Her Husband, the Master Chef
Last week I came across a viral video of a religious father of 8 kids who was a contestant this month on the popular Israeli cooking show “Master Chef.”
Hundreds of thousands of Israelis watch Master Chef every week, and I bet a substantial percentage of married women watching the father on this show were thinking something along the lines of
“If only my husband could cook like this guy…”
“All my husband can do is make toast! And even that he burns!”
“This contestant’s wife is sitting pretty! Maybe he could give my husband lessons, LOL!”
But when I clicked on the video, I realized I’ve heard about this contestant before.
He’s the husband of Tamar Nizri, author of the recent JewishMOM.com post “My Husband Doesn’t Help in the House, and That’s OK.”
In the article Tamar laments having a husband who, despite his many positive qualities, rarely helps her with the kids or around the house. Aside from doing the shopping and making the kids sandwiches, all the responsibilities involved in managing a home with 8 children fall on her.
I thought of the Nizris this Shabbat when a friend introduced me to an idea I’d never heard before: Shmirat Ainayim for women. Most of us are familiar with the concept of Shmirat Ainayim (Guarding the Eyes) for men. This means that if, for example, an observant man sees a bathing suit ad, he turns his eyes away.
But Shmirat Ainayim for women, my wise friend pointed out, is no less important.
This means that when a woman sees another woman’s “perfect” husband, “perfect” kids, “perfect” home, she turns her eyes away towards her own blessings.
Which actually are truly perfect–for her.
I remember that post and I think of it often. It had been a nechama for me. But now I see it’s not true! He’s a master chef.
I think it still can be a nechama for you–she is married to a man who is a master chef and also provides minimal help in the house and with the kids. And just like your husband is perfect for you (with his limitations), so too she has come to feel that her husband (with his limitations) is perfect for her.
I once overheard a group of women discussing how their husbands help at home. One claimed that her husband vacuumed every Motzai Shabbat. The next one said that her husband takes the kids to the park every Sunday. “Mine washes the Shabbat dishes!” said another. “Well,my husband washes the dishes every night!” announced the fourth woman.
Everyone stopped for a moment, incredulous.
Finally, one lady challenged her statement. “Every single night??”
“Yes,he bought me a dishwasher last year, so the dishwasher is his way of washing those dishes every night!”
(Different strokes for different folks)
I had a friend who used to sing a popular Israeli (secular) song about an imperfect husband, but the chorus went something like: “but believe me,that for me he is better than all the others”
Love this comment!
I was at a friends house and was surprised to see her making supper since her husband owns a catering company! She said that after cooking for everyone else he comes home and expects a nice supper from his wife. She said that every man has his shtik and her husbands shtik is his wife cooking a nice supper for him. Go figure. 1
wow very powerful!
Thanks Jenny, eye-opening.
Just to add that a. he’s not master-chef yet… It was just the auditions that he passed. And b. A lot of people have hobbies / professions that don’t translate into their family life. (Some do. I know several art teachers who buy materials for their kids and instruct them at home.) I’ll give myself as an example: I’m a professional tour guide. But if anyone thinks that my kids go on a monthly hike or trip to the museum…. no, no. Any day, I prefer sitting in the couch corner reading a book.
If you’ve heard this guys’ wife in the show, she said: “he should really be the one cooking in the kitchen.” That probably means that he’s not.

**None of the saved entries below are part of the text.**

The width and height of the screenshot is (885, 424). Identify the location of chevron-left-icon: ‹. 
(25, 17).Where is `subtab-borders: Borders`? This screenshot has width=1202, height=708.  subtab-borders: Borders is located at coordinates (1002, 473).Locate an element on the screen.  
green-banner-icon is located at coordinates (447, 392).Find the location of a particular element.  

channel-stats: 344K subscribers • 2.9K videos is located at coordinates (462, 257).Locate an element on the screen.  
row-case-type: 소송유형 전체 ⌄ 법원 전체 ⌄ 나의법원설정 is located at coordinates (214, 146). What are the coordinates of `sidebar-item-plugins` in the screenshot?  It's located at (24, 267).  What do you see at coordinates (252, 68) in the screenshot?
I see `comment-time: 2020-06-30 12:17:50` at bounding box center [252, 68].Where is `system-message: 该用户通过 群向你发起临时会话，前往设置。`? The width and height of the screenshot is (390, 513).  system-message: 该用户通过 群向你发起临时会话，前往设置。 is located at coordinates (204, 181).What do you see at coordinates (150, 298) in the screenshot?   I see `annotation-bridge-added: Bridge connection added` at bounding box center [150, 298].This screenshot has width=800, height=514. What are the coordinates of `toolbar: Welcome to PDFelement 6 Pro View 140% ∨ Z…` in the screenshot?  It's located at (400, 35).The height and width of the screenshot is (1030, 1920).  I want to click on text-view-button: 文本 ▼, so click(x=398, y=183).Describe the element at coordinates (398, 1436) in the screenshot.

hi noga– thanks for the clarification. Maybe Barak should try out for Master Chef?:)
I had heard before (from i think r yemima mizrahi) women should also be careful when We hear men’s shiurim, because it may happen that We Will think “if only my husband would have such jojma torah “”if he could speak as this rab” and so on….at the end the result is the same: our respect and admiration for our husband drops to the floor….
We should have a lot of respect, Love and emuna!!! Our husband is the Best way Hashem wants us to work on ourselves!! And be very happy with that…We are only human! Not perfect ángels and be grateful with our lot
There is a famous dvar Torah (I wish I could remember from where I heard it) about the cloud surrounding Sarah Imeinu’s tent. It was one of her brachos. How could a cloud around one’s tent be a bracha? You can’t see anything, it’s just cloudy all the time! The cloud was to protect her from seeing what was going on in everyone else’s tent. Her husband was not like ANY other man, totally different. This tent was a bracha because it kept her from looking at other people and thinking that her husband and her life were strange. It was her “shmiras einayim”.
wow, thanks ilana
That’s a beautiful limud about the cloud over Sarah’s tent,and good to apply in many homes.
Yet some people are unfortunately living in terrible situations and need to have a way of checking what is normal.
I agree with this so much, thanks for sharing! It’s so easy to compare and feel like we have it worse but that’s just a waste of time. And also we should remember not to tell other women how their husbands should do X or Y or be broadcasting what we do at home, totally unnecessary competition.